* A block of data:
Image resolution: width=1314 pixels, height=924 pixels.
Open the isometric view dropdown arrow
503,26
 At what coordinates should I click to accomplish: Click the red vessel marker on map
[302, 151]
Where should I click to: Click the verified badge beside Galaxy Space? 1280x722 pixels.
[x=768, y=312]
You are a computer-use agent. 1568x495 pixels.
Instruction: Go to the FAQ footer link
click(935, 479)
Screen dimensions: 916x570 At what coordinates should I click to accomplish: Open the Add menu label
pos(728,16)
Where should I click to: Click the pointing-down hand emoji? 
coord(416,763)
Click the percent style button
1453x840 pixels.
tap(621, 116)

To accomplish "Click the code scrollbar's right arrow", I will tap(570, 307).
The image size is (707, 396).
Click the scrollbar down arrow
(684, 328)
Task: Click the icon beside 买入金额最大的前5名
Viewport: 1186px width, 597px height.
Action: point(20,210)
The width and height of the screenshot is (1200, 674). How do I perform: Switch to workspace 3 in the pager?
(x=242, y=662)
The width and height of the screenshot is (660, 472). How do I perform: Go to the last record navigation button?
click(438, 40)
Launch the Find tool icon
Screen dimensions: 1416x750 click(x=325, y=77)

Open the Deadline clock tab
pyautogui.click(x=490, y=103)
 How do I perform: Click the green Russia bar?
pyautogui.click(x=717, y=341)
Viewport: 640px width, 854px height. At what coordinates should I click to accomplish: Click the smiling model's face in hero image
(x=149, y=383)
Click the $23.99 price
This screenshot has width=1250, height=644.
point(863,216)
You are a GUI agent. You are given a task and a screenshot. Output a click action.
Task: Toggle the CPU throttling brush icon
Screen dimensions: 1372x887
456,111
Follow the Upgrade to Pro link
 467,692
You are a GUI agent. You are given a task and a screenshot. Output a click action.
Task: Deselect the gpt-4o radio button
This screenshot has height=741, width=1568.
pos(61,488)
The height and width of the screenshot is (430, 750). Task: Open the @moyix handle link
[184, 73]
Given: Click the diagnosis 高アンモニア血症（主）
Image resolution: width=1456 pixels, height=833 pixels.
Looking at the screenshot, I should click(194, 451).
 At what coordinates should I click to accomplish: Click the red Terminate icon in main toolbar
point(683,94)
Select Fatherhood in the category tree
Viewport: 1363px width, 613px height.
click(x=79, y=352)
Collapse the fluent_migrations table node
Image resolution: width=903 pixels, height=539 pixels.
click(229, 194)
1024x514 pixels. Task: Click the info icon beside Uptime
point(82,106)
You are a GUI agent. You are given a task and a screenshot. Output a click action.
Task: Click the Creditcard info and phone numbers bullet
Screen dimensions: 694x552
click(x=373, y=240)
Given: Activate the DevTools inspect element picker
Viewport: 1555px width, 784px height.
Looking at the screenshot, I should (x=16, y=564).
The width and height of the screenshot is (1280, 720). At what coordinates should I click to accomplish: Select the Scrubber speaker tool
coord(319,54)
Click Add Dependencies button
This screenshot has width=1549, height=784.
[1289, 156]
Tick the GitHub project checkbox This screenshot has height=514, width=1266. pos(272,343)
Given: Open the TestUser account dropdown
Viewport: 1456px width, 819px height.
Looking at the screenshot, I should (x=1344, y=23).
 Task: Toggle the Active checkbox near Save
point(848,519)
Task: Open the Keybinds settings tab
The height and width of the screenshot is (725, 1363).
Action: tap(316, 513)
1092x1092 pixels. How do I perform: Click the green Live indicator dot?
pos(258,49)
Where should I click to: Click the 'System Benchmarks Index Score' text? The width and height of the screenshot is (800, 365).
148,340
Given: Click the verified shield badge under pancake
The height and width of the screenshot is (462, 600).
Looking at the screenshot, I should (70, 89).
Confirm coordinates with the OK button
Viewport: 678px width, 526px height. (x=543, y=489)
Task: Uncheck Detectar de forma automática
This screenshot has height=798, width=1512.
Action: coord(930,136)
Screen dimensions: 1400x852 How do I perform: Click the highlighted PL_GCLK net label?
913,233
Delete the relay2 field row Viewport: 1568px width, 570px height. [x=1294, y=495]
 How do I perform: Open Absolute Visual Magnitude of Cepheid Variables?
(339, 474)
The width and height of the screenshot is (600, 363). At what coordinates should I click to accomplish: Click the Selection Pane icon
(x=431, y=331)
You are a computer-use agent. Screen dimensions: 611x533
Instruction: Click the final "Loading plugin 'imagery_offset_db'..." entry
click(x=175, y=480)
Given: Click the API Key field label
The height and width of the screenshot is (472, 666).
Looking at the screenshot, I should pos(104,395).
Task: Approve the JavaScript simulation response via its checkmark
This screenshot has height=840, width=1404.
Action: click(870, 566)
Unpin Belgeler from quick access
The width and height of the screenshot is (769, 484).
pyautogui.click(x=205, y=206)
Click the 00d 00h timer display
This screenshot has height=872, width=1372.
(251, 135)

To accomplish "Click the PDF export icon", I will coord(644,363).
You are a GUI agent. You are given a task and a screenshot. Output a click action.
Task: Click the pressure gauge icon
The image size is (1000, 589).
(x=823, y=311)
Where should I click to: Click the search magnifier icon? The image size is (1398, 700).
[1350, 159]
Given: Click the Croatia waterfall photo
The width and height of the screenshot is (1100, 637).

* EXERCISE:
Can you turn the records from the line with "Task: Click the icon beside 买入金额最大的前5名" to the line with "(x=242, y=662)", both ends included, into a JSON list of strings with one string per line and blank lines left out?

* WRITTEN ANSWER:
[
  "Task: Click the icon beside 买入金额最大的前5名",
  "Viewport: 1186px width, 597px height.",
  "Action: point(20,210)",
  "The width and height of the screenshot is (1200, 674). How do I perform: Switch to workspace 3 in the pager?",
  "(x=242, y=662)"
]